Alhasil, banyak warga yang terserang penyakit malaria, diare, dan penyakit lain yang mengakibatkan kematian. Namun, kompleks pemakaman yang berada di Gereja Belanda Baru atau Nieuwe Hollandsche Kerk (sekarang Museum Wayang) saat itu tak dapat menampung warga yang meninggal.
Akhirnya, pemerintah kota Batavia saat itu memutuskan membangun kompleks pemakaman baru di Kebon Jahe, Tanah Abang, Jakarta Pusat. Pada tahun 1808, Gereja Belanda Baru dibongkar.
Nisan dari makam orang-orang Belanda terkemuka kemudian dipindahkan ke pemakaman Kebon Jahe. Sejak saat itu, pemakaman Kebon Jahe menjadi lokasi utama bagi pemakaman orang Belanda di Batavia dan orang-orang penting yang disetarakan dengan orang Belanda. Hal ini terus berlangsung hingga Indonesia merdeka.
Sejumlah orang penting yang dimakamkan di situ, di antaranya, Olivia Mariamne Raffles (istri Gubernur Jenderal Inggris dan pendiri Singapura Sir Thomas Stamford Raffles), Dr. H.F Roll (pendiri Stovia), Dr. J.L.A Brandes (ahli sejarah purbakala Indonesia), Mayjen J.H.R Kohler (komandan tentara Belanda yang ditembak mati di Aceh), dan Soe Hoek Gie (aktivis mahasiswa di tahun 1960-an). Ada pula makam Pieter Eberveld, orang yang dihukum dengan ditarik kuda dari empat arah berbeda.
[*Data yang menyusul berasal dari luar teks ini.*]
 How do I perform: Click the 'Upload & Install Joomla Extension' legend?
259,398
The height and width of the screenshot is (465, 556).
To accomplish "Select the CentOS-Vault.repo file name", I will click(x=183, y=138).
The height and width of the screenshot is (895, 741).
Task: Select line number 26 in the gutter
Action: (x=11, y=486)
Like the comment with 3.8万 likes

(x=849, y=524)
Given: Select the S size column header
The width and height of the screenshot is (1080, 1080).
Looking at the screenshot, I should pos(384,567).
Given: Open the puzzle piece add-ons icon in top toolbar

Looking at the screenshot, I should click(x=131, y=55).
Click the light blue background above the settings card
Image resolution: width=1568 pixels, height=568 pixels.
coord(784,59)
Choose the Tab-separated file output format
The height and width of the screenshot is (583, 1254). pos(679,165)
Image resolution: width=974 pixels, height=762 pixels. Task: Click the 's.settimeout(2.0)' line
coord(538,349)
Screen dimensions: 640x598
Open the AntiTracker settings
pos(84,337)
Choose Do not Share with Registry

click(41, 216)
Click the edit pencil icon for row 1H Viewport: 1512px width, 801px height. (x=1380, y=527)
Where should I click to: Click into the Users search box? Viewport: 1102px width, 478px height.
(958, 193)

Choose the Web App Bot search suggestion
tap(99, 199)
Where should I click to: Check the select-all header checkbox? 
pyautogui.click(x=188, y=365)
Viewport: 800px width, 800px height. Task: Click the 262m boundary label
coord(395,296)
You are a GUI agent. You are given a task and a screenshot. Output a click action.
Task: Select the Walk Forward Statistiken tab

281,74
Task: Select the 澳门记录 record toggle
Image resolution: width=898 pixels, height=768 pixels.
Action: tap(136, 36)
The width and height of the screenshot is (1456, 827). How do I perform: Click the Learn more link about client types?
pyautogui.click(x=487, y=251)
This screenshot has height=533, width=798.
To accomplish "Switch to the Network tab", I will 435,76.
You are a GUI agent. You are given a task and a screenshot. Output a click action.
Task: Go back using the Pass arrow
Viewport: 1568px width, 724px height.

Pada tahun 1975 pemakaman Kebon Jahe Kober ditutup oleh Gubernur DKI Ali Sadikin. Jenazah-jenazah yang ada di dalam makam kemudian direlokasi. Sebagian ada yang dikembalikan ke keluarganya di Belanda, sebagian dipindahkan ke pemakaman Menteng Pulo, dan beberapa dimakamkan di pemakaman umum lain seperti Tanah Kusir.
Kompleks pemakaman Kebon Jahe Kober kemudian berubah menjadi sebuah museum yang bernama Museum Taman Prasasti. Peresmian museum itu langsung dilakukan Ali Sadikin pada 9 Juli 1977.
Areal bekas pemakaman kemudian pengalami penyempitan setelah Gedung Wali Kota Jakarta Pusat didirikan di sebagian tanah bekas areal pemakaman pada 1976.
Saat ini, di dalam museum terdapat kurang lebih 1.200 prasasti makam yang telah ditata. Sementara, di dalam aula gedung, terdapat duplikat kereta jenazah dan dua peti jenazah asli sang proklamator, Soekarno dan Moh Hatta.
Museum ini juga mengoleksi model makam dari 27 propinsi di Indonesia. Akibat perkembangan kota, luas museum kemudian menyusut hingga menjadi 1,3 hektar.